< Previous Module - Home - Next Module >
A new feature of Purview is Policies, which enables you to secure your data estate from within the Microsoft Purview Governance Portal. This feature is in Preview as of July 2022.
Data access policies can be enforced through Purview on data systems that have been registered in Purview for scanning and data use management. This feature allows Data stewards and owners to grant read, write access to various data stores from within Purview by creating a data access policy through the Policy Management app in the governance portal, enabling a single dashboard view of all access granted to all systems.
A policy is a named collection of policy statements. When a policy is published to one or more data systems under Purview’s governance, it's then enforced by the system. A policy definition includes a policy name, description, and a list of one or more policy statements.
- An Azure account with an active subscription.
- An Azure Data Lake Storage Gen2 Account (see module 00) in same subscription.
- A Azure SQL DB account in same subscription.
- A Microsoft Purview account (see module 01).

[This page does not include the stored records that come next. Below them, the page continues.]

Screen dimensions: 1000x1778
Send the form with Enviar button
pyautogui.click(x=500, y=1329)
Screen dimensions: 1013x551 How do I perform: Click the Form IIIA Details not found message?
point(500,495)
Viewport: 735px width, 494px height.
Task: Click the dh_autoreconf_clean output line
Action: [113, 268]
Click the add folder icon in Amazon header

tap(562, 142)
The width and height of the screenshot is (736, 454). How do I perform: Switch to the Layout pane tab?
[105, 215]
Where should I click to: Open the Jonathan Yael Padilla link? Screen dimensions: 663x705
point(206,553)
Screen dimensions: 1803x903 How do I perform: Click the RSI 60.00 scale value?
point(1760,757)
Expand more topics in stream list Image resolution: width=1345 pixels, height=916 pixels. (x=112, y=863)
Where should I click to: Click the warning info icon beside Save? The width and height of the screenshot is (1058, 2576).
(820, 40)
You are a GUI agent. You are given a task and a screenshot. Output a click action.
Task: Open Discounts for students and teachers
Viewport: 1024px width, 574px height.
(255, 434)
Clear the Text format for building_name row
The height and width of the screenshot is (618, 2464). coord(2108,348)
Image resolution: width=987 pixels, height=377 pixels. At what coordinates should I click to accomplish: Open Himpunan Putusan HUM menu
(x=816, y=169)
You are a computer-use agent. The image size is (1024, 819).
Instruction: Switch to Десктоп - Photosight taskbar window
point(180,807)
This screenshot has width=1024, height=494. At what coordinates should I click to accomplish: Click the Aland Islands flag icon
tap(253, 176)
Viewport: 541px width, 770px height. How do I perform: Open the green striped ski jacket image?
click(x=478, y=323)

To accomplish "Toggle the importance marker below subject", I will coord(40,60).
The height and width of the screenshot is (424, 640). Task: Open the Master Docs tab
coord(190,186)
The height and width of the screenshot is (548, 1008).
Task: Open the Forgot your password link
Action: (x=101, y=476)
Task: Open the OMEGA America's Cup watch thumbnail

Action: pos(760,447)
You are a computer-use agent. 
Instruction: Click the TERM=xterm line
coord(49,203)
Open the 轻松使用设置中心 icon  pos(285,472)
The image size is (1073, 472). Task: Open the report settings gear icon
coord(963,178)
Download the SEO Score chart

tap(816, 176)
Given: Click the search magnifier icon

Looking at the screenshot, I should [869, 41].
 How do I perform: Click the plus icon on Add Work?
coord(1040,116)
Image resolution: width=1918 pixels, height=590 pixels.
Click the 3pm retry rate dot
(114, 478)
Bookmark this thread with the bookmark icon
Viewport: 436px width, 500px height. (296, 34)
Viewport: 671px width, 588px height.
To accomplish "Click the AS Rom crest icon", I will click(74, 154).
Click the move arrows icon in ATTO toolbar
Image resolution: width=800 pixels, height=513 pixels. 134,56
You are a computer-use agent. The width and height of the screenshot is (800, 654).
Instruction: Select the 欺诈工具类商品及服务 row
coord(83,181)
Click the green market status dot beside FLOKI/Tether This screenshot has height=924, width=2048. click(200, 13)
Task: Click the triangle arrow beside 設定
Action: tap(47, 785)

- Register data source for data use management
- Create data owner access policy for Azure Storage
| # | Section | Role |
|---|---|---|
| 1 | Configure permissions for policy management actions | Collection Admin |
| 2 | Author and Publish policies for an Azure Storage | Data Source Administrator / Policy Author |
To make a data resource available for policy management, the Data Use Management (DUM) toggle needs to be enabled. A user, who will manage the policies in Purview, will need certain IAM privileges on the resource and MS Purview in order to enable the DUM toggle.
-
Grant IAM privileges to the user on the storage resource. Navigate to the Access Control (IAM) page of the storage account resource. Click on + Add --> Add role assignment. Grant either of the following IAM role combinations:
- Owner
- Both Contributor and User Access Administrator
-
Grant roles to the same user in MS Purview. In Purview grant the same user Data Source Administrator (DSA) and Policy authors role at the root collection level. Navigate to Collections. Click on the root collection. Click on Role assignments
-
Enable Data Use Management. After a source is registered, edit the source. Set the Data Use Management toggle to Enabled as shown below.
💡 Did you know?
DSA role can publish a policy.
Policy authors role can create or edit a policy.
-
In the Microsoft Purview governance portal, navigate to the Data policy feature using the left side panel as shown
-
On the new policy page, enter the Name and Description of the policy and select the New policy statement button, to add a new policy.
-
Select the Effect dropdown and choose Allow.
-
Select the Action dropdown and choose Read or Modify.
-
Select the Data Resources button This will bring up a window to enter the Data resource information. Use the Assets box and enter the Data Source Type and the Name of a previously registered and scanned data source.
-
Select the Continue button and transverse the hierarchy to select and underlying data-object (for example: folder, file, etc.). Select Recursive to apply the policy from that point in the hierarchy down to any child data-objects. Then select the Add button. This will take you back to the policy editor.
-
Select the Subjects button and enter the subject identity as a principal, group, or MSI. Then select the OK button. This will take you back to the policy editor
-
Select the Save button to save the policy.
-
Select the newly created policy from the list of policies on the the Policy portal. Select the Publish button on the right top corner of the page.
-
A list of data sources is displayed. You can enter a name to filter the list. Then, select each data source where this policy is to be published and then select the Publish button.
-
The data source has to be scanned before the policy can be published on it.
A ) True
B ) False -
Which role is needed for a user to be able to publish the policy.
A ) Policy Author
B ) Owner
c ) Data Source Administrator -
Once the policy is published, it cannot be edited
A ) True
B ) False
Purview policies allow you to manage access to data source from within the governance portal.